*** MATERIAL FOR THE TASK ***

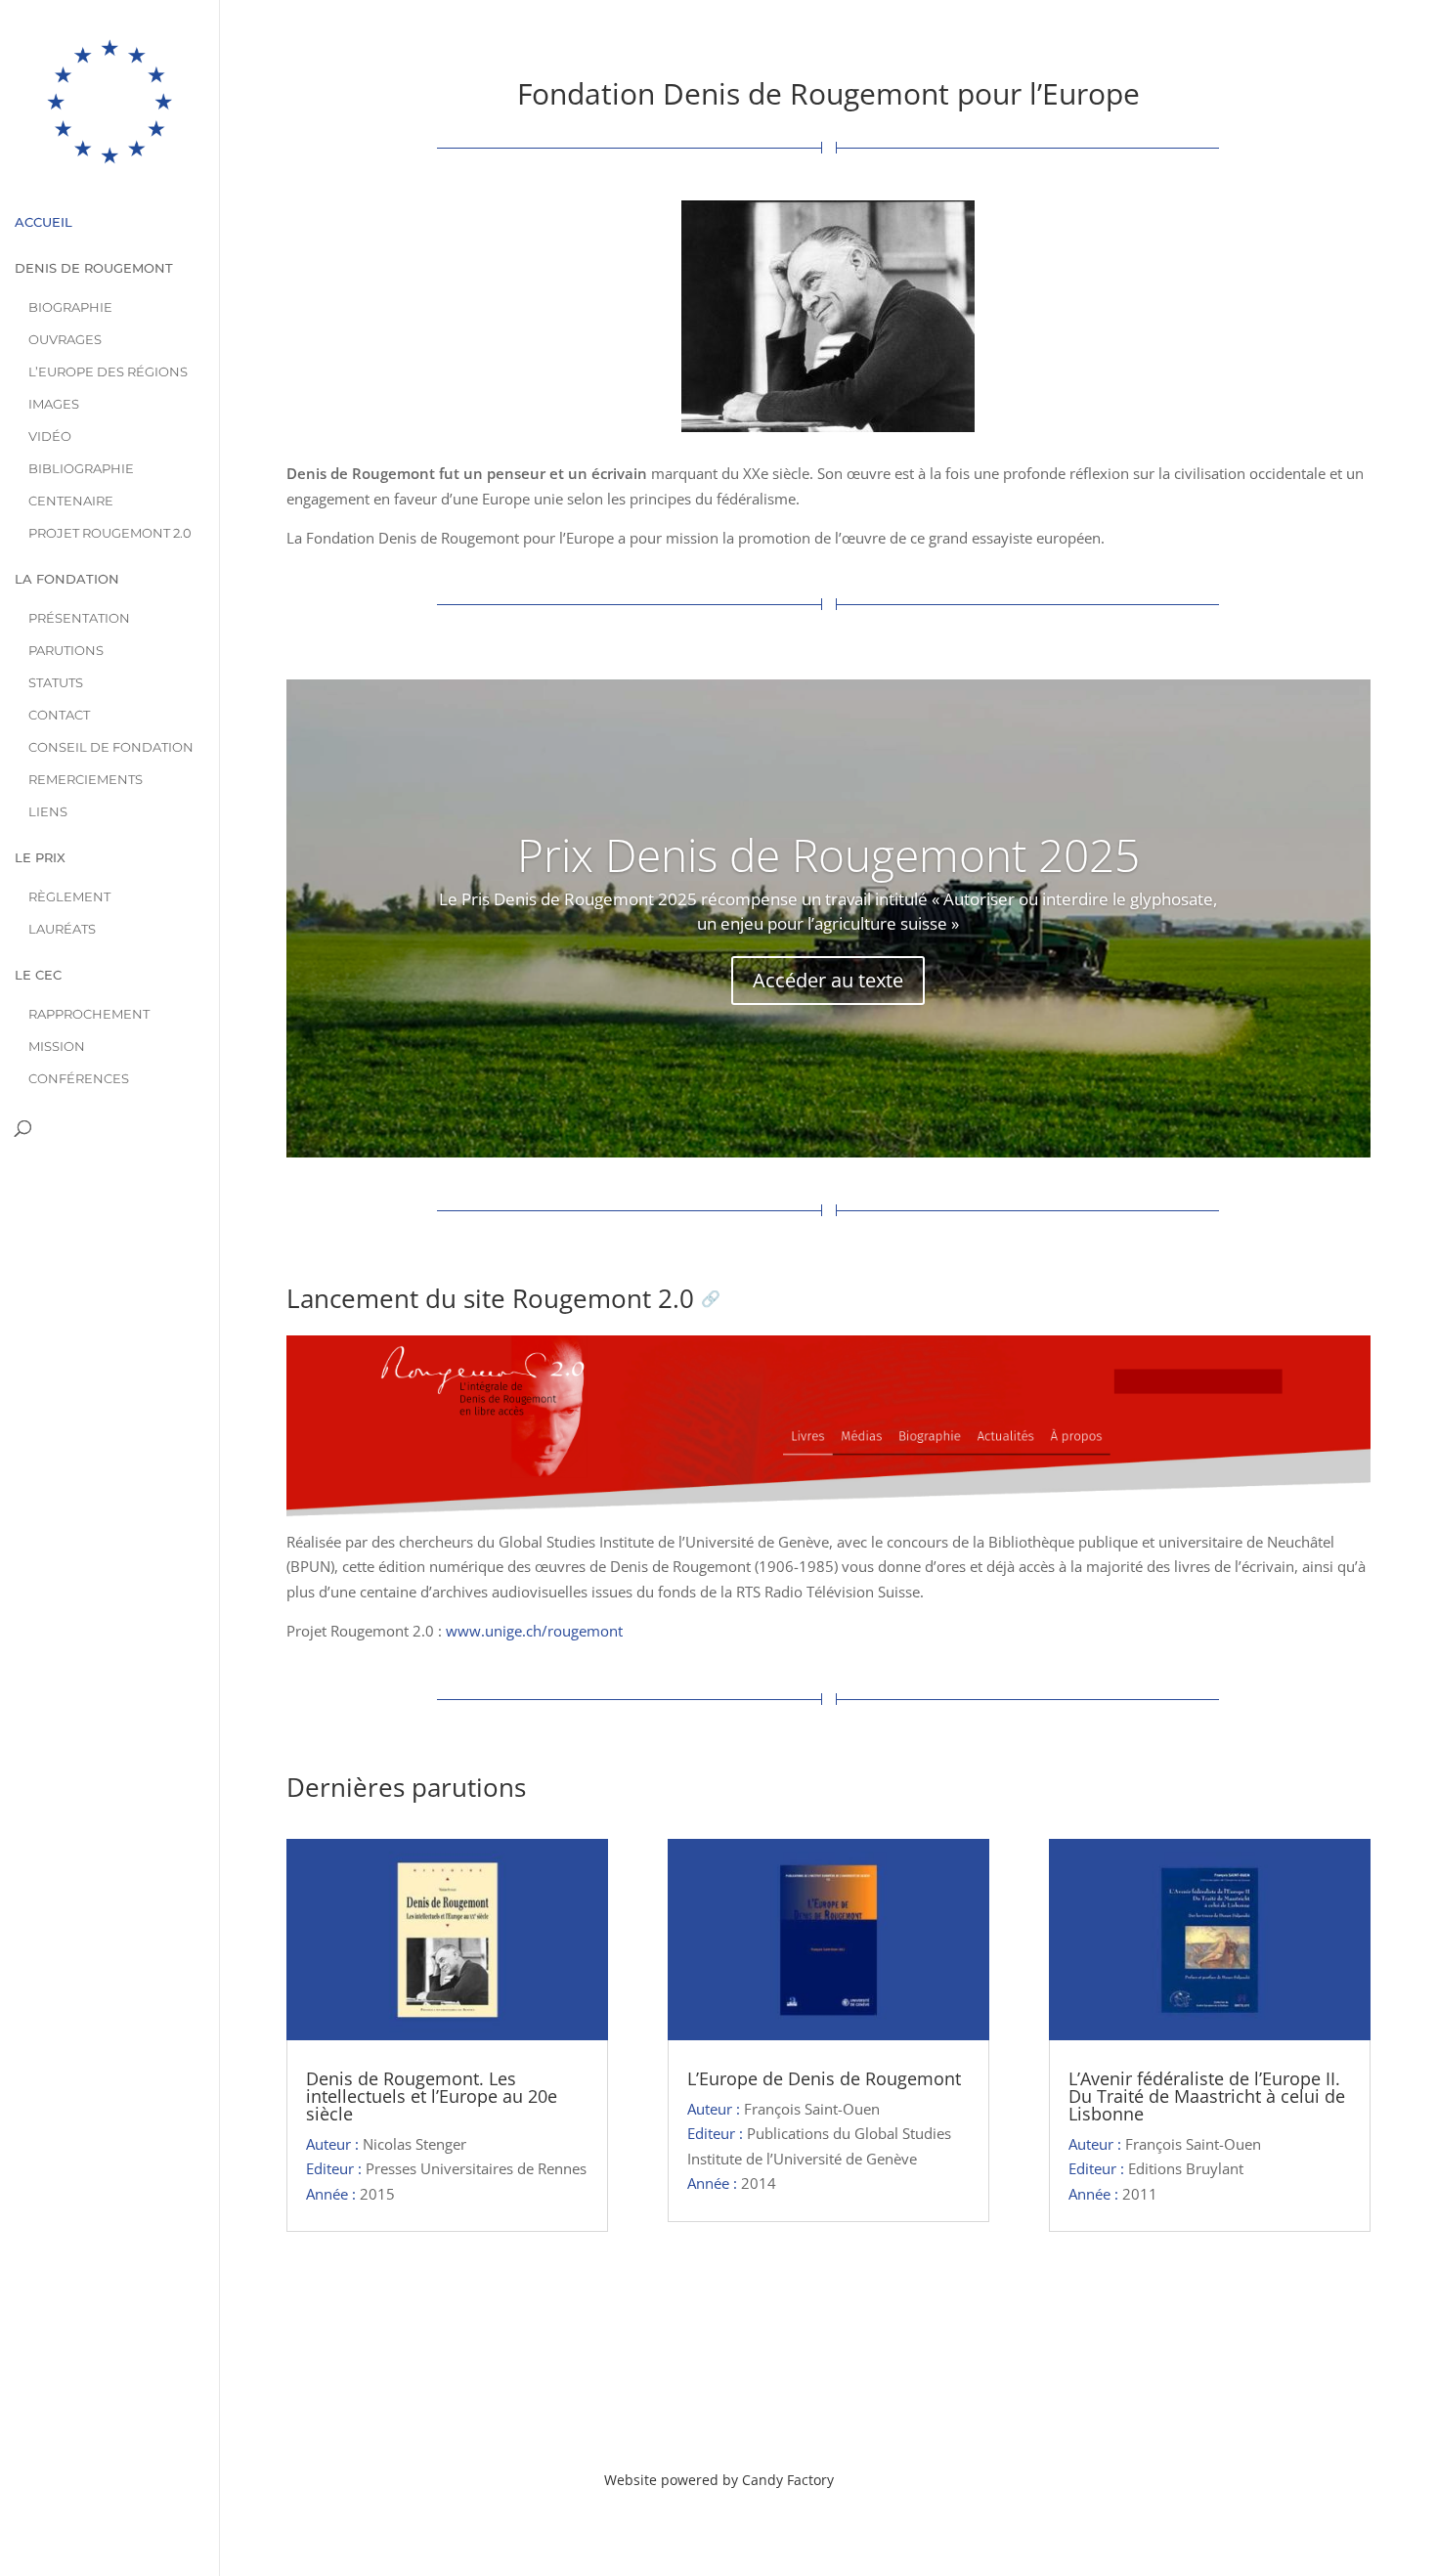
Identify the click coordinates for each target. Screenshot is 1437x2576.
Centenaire (70, 501)
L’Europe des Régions (108, 372)
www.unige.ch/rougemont (534, 1630)
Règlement (69, 897)
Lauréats (62, 929)
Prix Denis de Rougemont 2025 (828, 854)
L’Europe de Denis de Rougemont (824, 2078)
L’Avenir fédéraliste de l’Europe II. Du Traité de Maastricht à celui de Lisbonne (1206, 2096)
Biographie (70, 307)
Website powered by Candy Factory (719, 2479)
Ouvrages (65, 339)
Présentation (79, 618)
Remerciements (85, 779)
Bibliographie (81, 468)
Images (53, 404)
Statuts (55, 683)
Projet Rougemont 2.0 (110, 533)
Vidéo (49, 436)
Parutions (66, 650)
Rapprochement (89, 1014)
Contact (59, 715)
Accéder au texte (828, 980)
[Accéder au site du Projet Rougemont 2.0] (828, 1432)
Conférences (78, 1078)
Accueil (43, 222)
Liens (47, 812)
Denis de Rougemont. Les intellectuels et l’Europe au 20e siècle (431, 2096)
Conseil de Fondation (111, 747)
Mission (56, 1046)
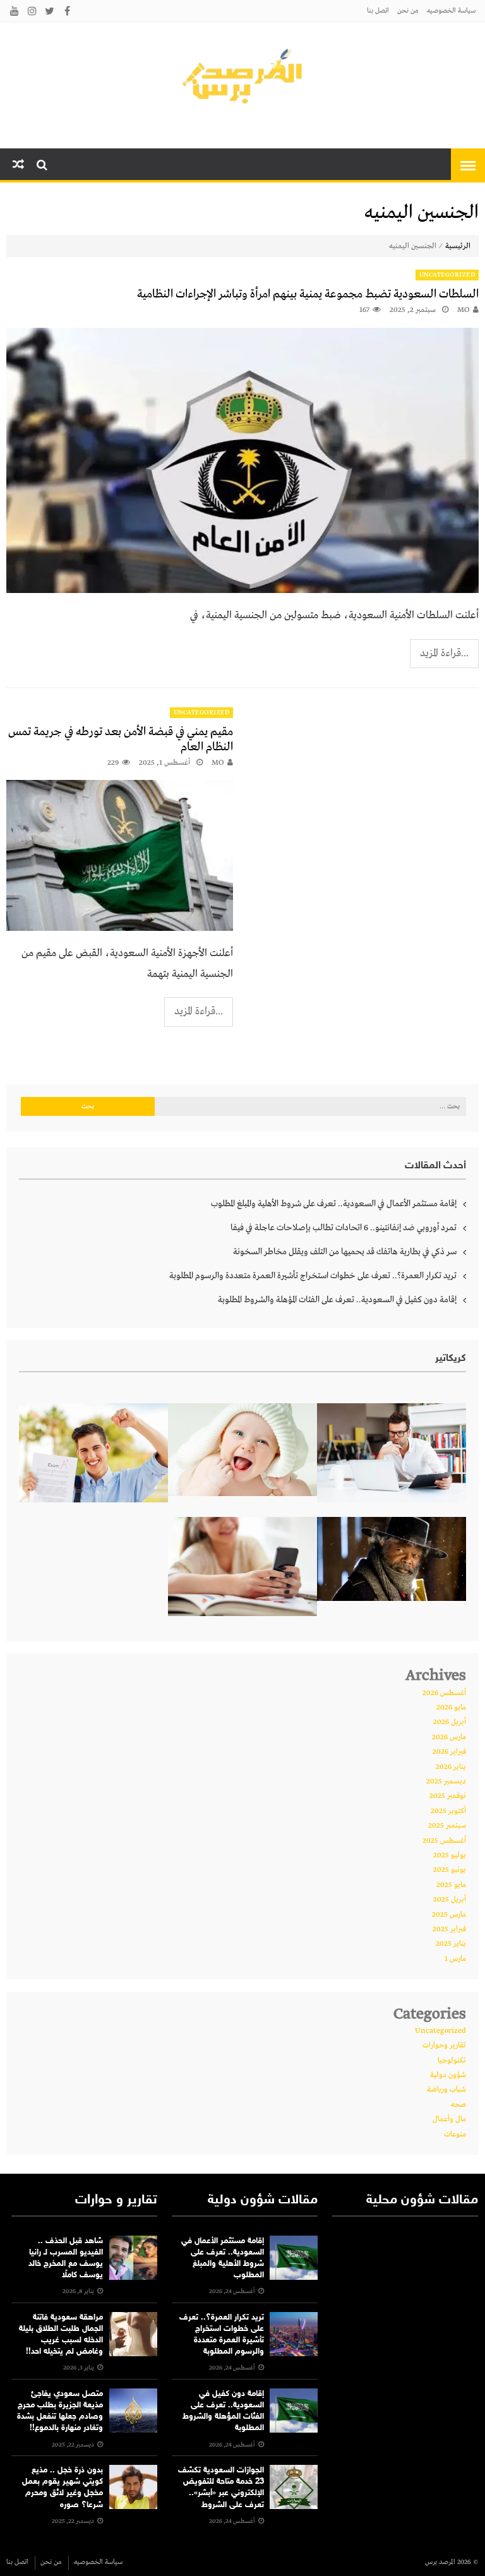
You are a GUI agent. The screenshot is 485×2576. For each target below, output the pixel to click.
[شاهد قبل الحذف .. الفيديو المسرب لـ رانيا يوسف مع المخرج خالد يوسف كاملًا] (133, 2258)
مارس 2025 (449, 1915)
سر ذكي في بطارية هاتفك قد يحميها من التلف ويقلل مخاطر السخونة (345, 1251)
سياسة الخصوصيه (451, 10)
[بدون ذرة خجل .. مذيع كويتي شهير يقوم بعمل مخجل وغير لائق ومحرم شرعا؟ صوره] (133, 2487)
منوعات (455, 2135)
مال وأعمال (449, 2119)
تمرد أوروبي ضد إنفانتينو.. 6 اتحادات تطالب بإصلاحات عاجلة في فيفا (344, 1227)
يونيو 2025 (449, 1870)
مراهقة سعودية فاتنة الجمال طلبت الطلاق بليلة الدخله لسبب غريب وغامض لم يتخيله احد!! (61, 2335)
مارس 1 (455, 1959)
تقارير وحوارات (444, 2045)
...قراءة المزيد (444, 653)
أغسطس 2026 (444, 1693)
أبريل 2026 (449, 1722)
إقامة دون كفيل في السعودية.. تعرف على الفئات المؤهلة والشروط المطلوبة (337, 1299)
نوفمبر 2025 (447, 1796)
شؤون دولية (448, 2075)
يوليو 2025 (449, 1855)
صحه (458, 2105)
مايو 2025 (451, 1885)
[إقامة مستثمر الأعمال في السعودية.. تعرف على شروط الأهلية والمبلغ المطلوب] (294, 2258)
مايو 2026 (451, 1708)
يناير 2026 (451, 1767)
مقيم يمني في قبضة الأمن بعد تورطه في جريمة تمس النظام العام (120, 739)
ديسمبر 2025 (446, 1781)
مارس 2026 (449, 1737)
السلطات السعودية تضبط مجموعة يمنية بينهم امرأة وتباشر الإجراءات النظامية (308, 294)
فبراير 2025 (449, 1929)
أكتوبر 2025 (448, 1811)
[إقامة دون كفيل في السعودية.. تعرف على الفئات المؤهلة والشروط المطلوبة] (294, 2410)
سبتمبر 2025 (447, 1826)
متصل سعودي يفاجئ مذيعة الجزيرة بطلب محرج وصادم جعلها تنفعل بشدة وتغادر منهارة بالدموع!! (60, 2411)
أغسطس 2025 (444, 1841)
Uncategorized (447, 275)
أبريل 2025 (449, 1900)
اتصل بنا (378, 10)
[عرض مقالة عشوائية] (18, 165)
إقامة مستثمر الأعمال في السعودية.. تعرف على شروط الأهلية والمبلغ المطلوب (334, 1203)
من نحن (408, 10)
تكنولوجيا (452, 2061)
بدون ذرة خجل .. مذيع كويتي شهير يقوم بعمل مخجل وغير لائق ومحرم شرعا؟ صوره (62, 2487)
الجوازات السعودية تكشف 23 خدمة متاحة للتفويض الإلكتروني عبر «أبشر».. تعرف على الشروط (220, 2487)
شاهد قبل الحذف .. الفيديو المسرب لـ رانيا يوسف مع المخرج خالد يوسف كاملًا (65, 2258)
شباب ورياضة (446, 2090)
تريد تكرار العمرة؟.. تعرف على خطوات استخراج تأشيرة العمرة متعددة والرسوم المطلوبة (313, 1275)
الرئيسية (457, 246)
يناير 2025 (451, 1944)
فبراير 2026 (449, 1752)
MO (463, 310)
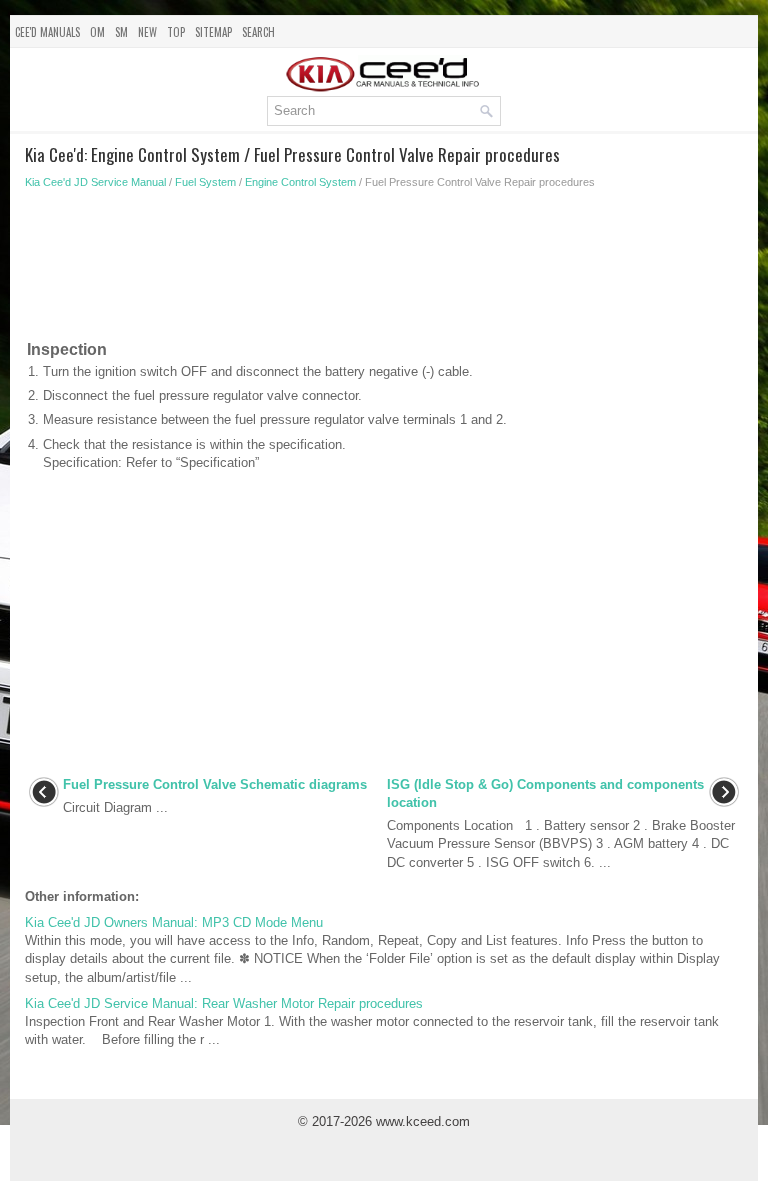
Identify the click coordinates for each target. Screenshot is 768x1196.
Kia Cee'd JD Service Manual (95, 182)
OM (97, 32)
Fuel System (205, 182)
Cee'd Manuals (47, 32)
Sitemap (213, 32)
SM (121, 32)
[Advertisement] (384, 269)
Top (176, 32)
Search (258, 32)
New (147, 32)
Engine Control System (300, 182)
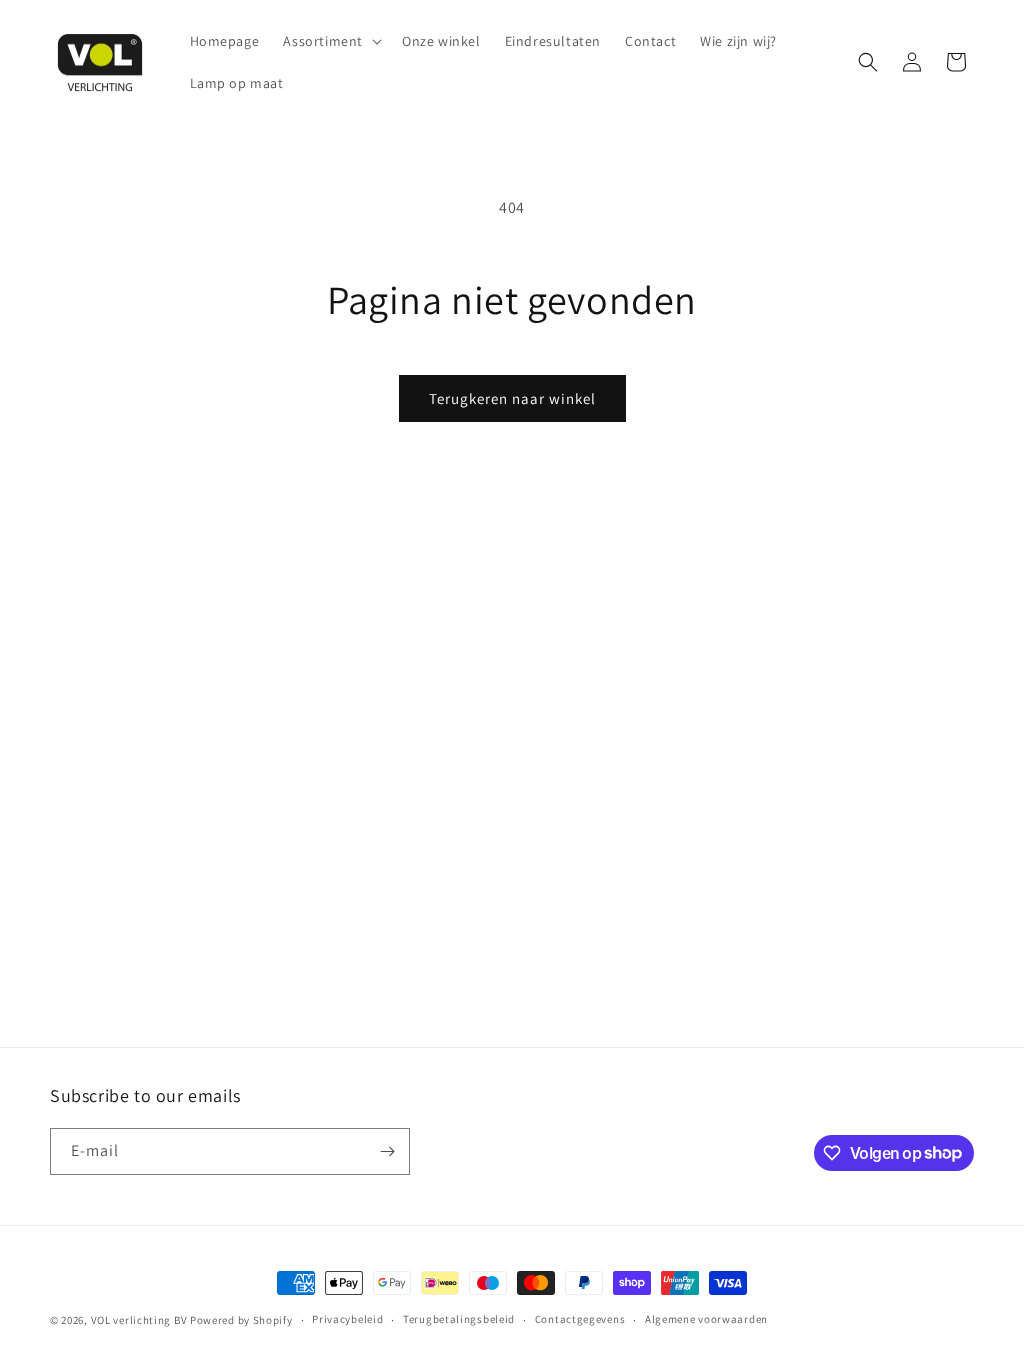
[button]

*** End of MATERIAL FOR THE TASK ***

# REQUIREMENT:
From the line containing "[عرض مقالة عشوائية] (18, 165)" to the last line of the entries, copy every line exactly, including both ends, and leave out the pictures.

# RESPONSE BELOW:
[عرض مقالة عشوائية] (18, 165)
إقامة مستثمر الأعمال في السعودية.. تعرف على شروط الأهلية والمبلغ المطلوب (334, 1203)
من نحن (408, 10)
تكنولوجيا (452, 2061)
بدون ذرة خجل .. مذيع كويتي شهير يقوم بعمل مخجل وغير لائق ومحرم شرعا؟ صوره (62, 2487)
الجوازات السعودية تكشف 23 خدمة متاحة للتفويض الإلكتروني عبر «أبشر».. تعرف على الشروط (220, 2487)
شاهد قبل الحذف .. الفيديو المسرب لـ رانيا يوسف مع المخرج خالد يوسف كاملًا (65, 2258)
شباب ورياضة (446, 2090)
تريد تكرار العمرة؟.. تعرف على خطوات استخراج تأشيرة العمرة متعددة والرسوم المطلوبة (313, 1275)
الرئيسية (457, 246)
يناير 2025 (451, 1944)
فبراير 2026 (449, 1752)
MO (463, 310)
Identify the click coordinates for each target. Screenshot is 768x1196.
Kia Cee'd JD Service Manual (95, 182)
OM (97, 32)
Fuel System (205, 182)
Cee'd Manuals (47, 32)
Sitemap (213, 32)
SM (121, 32)
[Advertisement] (384, 269)
Top (176, 32)
Search (258, 32)
New (147, 32)
Engine Control System (300, 182)
[button]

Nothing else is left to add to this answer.